■ Exercise aim: Return the passage of the earnings call excerpt from "Obviously, there is" to "Return on Equity.", copied word for word.

■ Source excerpt:
___

Now obviously, regarding inflation expectations, the Ukraine invasion is causing somewhat of an uncertainty obviously, which is hard to predict what will be the effects given that we don't really know how long this situation will persist. Probably our inflation expectation here displayed on this page is more or less on an optimistic note, say, given the developments over the last few days. However, we still remain optimistic because GDP should pick up. Two other countries where we expect a pretty strong acceleration in GDP is Slovenia and Serbia. The rest of the countries may probably be similar to what we have seen last year.

Obviously, there is always a potential upside if there is a peace agreement between Ukraine and Russia. Turning on to our management guidance for 2026. You know, obviously we assume that kind of a supportive macroeconomic environment can be expected in 2026, then well, what we expect is a similarly strong kind of organic growth. Loan volume growth may be around the 15% that we have achieved last year. With similar margins, our expectation is 4.34% that we have reached also last year. We expect that to be kind of similar and also a very similar portfolio quality. We may expect, we may see a slightly higher cost-to-income and a slightly lower Return on Equity.

obviously a Return on Equity mainly due to, rather the accumulation of equity throughout the year. As I mentioned to you in the previous pages, our suggestion for the board of directors, for the dividend to be paid after the 2025 financial year is HUF 300 billion, which is HUF 1,071 per share. Obviously the actual DPS will be more given that treasury shares do not receive a dividend. This is obviously, I believe a good figure, 26% of 25 net income. We would like to maintain and the intention to pay more dividends on an absolute level and also retain some room for any potential add-on acquisition.

___

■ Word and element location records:
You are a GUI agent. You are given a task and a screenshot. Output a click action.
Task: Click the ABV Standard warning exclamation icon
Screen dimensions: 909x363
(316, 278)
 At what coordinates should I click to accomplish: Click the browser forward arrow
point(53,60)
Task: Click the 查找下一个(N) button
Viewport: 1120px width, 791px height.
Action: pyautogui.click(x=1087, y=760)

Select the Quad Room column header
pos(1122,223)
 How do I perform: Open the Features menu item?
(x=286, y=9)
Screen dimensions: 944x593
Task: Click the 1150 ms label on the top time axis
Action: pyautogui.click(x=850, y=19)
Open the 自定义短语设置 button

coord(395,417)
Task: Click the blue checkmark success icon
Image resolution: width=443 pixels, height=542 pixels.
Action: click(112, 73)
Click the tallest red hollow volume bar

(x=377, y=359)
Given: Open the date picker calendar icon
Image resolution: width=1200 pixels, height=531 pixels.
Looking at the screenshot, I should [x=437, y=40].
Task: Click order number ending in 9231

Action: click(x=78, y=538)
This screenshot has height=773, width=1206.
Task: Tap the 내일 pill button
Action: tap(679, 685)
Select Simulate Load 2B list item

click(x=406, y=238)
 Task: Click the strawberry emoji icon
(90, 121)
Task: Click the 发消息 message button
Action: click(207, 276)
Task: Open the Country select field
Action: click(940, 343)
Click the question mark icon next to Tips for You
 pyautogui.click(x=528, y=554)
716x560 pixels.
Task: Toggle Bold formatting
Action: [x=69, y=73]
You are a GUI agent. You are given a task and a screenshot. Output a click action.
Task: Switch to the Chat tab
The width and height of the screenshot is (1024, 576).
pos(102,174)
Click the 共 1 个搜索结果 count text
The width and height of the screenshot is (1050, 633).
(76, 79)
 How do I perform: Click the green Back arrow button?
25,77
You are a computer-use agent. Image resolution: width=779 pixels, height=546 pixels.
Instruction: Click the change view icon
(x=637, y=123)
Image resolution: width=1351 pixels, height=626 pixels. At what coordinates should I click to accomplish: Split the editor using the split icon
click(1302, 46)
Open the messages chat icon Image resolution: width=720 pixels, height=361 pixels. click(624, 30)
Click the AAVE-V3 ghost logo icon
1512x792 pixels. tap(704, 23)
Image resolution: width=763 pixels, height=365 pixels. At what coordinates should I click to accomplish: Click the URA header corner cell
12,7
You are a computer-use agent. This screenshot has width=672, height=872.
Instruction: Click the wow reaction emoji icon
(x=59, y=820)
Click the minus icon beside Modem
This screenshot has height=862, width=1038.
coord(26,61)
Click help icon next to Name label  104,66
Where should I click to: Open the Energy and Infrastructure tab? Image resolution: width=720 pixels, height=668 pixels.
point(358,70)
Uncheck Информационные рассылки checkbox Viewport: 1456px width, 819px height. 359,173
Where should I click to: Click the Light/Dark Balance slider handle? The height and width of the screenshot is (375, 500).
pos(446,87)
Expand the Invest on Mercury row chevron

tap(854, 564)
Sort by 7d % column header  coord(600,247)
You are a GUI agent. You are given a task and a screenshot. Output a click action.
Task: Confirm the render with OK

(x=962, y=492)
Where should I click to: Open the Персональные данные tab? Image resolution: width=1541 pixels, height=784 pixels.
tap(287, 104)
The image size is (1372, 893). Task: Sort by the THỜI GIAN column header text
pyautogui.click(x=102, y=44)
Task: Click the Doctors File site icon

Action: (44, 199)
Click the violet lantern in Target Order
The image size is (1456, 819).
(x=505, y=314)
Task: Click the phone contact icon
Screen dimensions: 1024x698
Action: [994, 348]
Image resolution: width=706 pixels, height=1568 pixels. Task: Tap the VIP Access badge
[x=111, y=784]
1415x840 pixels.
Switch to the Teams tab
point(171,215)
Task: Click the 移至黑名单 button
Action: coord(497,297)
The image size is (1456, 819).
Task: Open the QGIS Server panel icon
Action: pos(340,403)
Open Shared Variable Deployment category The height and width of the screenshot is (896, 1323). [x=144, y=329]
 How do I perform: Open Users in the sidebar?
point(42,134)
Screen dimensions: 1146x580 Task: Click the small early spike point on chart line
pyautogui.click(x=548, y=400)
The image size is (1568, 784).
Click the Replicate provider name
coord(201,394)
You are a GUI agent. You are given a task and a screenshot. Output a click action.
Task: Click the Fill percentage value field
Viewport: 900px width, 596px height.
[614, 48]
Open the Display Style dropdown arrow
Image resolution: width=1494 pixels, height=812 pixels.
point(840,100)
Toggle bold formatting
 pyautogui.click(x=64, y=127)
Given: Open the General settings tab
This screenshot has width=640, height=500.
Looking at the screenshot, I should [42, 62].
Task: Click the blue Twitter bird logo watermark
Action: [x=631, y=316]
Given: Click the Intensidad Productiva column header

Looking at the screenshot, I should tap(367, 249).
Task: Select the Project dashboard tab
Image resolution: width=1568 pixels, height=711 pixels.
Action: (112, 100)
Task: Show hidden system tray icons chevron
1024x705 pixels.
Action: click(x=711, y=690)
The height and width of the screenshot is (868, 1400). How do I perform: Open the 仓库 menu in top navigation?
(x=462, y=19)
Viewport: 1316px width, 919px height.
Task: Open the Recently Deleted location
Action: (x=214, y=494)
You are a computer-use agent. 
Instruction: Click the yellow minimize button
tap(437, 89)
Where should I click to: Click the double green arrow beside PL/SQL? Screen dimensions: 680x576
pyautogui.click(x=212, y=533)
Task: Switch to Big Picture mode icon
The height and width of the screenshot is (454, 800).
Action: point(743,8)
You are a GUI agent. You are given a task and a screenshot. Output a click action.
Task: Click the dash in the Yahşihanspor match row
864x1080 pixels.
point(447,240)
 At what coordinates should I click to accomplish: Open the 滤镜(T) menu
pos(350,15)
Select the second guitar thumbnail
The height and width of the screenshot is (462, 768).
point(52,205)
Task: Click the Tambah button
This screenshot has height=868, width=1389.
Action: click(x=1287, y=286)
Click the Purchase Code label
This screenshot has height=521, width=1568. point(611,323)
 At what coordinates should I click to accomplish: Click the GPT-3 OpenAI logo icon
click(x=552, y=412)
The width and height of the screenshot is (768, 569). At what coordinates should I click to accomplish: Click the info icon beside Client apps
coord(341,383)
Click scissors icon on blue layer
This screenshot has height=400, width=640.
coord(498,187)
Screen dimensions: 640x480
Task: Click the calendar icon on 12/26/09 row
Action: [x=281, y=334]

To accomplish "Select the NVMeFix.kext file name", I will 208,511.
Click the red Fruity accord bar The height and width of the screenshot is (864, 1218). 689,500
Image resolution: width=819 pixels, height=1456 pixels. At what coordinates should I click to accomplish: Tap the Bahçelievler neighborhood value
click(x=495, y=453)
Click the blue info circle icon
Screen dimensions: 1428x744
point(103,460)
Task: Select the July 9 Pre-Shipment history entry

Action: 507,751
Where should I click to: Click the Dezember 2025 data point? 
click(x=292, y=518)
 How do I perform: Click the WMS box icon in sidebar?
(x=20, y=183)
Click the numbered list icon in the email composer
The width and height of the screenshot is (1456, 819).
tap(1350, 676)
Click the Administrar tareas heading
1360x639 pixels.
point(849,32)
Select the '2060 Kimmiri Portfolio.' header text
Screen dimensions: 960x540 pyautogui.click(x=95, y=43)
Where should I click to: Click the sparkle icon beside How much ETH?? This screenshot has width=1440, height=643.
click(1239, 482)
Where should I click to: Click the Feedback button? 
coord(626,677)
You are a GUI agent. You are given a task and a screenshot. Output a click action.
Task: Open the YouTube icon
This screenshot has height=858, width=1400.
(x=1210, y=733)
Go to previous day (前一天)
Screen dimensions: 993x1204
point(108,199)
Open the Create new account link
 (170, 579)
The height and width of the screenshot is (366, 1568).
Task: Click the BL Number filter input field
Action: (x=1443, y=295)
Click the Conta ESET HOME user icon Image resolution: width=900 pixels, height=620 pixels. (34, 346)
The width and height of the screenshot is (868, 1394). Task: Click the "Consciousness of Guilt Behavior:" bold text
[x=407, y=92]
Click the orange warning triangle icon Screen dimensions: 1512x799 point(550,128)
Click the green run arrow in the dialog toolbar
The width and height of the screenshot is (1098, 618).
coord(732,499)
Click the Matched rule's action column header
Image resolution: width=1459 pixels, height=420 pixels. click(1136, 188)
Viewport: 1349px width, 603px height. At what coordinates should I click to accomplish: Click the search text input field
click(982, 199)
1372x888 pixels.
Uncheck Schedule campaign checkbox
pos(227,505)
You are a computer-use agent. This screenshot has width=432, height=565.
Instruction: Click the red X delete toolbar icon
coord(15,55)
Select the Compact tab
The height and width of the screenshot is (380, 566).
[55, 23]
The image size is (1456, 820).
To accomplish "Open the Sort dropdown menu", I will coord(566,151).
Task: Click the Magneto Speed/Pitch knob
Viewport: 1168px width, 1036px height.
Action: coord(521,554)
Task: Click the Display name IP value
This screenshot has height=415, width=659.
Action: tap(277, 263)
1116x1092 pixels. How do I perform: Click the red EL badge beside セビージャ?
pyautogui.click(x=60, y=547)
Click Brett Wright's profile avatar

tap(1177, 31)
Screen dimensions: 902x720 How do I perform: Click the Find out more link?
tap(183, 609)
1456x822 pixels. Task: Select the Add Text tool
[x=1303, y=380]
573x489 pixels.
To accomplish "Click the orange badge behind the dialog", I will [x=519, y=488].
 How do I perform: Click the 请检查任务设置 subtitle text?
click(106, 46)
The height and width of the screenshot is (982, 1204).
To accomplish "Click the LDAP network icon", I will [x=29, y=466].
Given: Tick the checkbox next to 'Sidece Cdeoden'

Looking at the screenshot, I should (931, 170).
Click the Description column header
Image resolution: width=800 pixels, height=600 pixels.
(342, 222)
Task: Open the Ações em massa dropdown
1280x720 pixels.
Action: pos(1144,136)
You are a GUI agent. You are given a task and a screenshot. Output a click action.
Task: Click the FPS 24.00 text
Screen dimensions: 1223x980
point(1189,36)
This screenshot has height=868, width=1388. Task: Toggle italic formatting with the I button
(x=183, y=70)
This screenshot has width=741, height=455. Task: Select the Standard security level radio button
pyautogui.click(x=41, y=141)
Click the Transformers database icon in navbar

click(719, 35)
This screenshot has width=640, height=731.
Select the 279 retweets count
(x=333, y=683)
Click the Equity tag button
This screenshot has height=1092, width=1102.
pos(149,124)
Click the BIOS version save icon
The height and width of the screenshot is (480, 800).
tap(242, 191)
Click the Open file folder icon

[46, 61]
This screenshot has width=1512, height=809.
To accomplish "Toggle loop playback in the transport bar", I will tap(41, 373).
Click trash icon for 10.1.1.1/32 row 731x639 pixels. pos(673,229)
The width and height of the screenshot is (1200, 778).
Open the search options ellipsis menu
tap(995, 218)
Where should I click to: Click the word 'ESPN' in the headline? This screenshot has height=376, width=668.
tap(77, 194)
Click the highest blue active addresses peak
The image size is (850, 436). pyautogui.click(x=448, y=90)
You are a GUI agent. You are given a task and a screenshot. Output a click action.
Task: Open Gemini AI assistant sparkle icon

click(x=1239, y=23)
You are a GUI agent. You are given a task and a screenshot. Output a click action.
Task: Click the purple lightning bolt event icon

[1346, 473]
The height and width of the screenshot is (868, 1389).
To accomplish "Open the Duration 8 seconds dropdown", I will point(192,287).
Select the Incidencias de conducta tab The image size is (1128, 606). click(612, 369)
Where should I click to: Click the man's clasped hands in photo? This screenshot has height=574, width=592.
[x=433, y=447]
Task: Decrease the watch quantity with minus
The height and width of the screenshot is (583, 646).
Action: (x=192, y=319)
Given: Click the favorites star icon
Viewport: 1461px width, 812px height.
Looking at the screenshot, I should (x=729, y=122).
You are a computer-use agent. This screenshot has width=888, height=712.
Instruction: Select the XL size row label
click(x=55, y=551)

___

■ Expected answer:
Obviously, there is always a potential upside if there is a peace agreement between Ukraine and Russia. Turning on to our management guidance for 2026. You know, obviously we assume that kind of a supportive macroeconomic environment can be expected in 2026, then well, what we expect is a similarly strong kind of organic growth. Loan volume growth may be around the 15% that we have achieved last year. With similar margins, our expectation is 4.34% that we have reached also last year. We expect that to be kind of similar and also a very similar portfolio quality. We may expect, we may see a slightly higher cost-to-income and a slightly lower Return on Equity.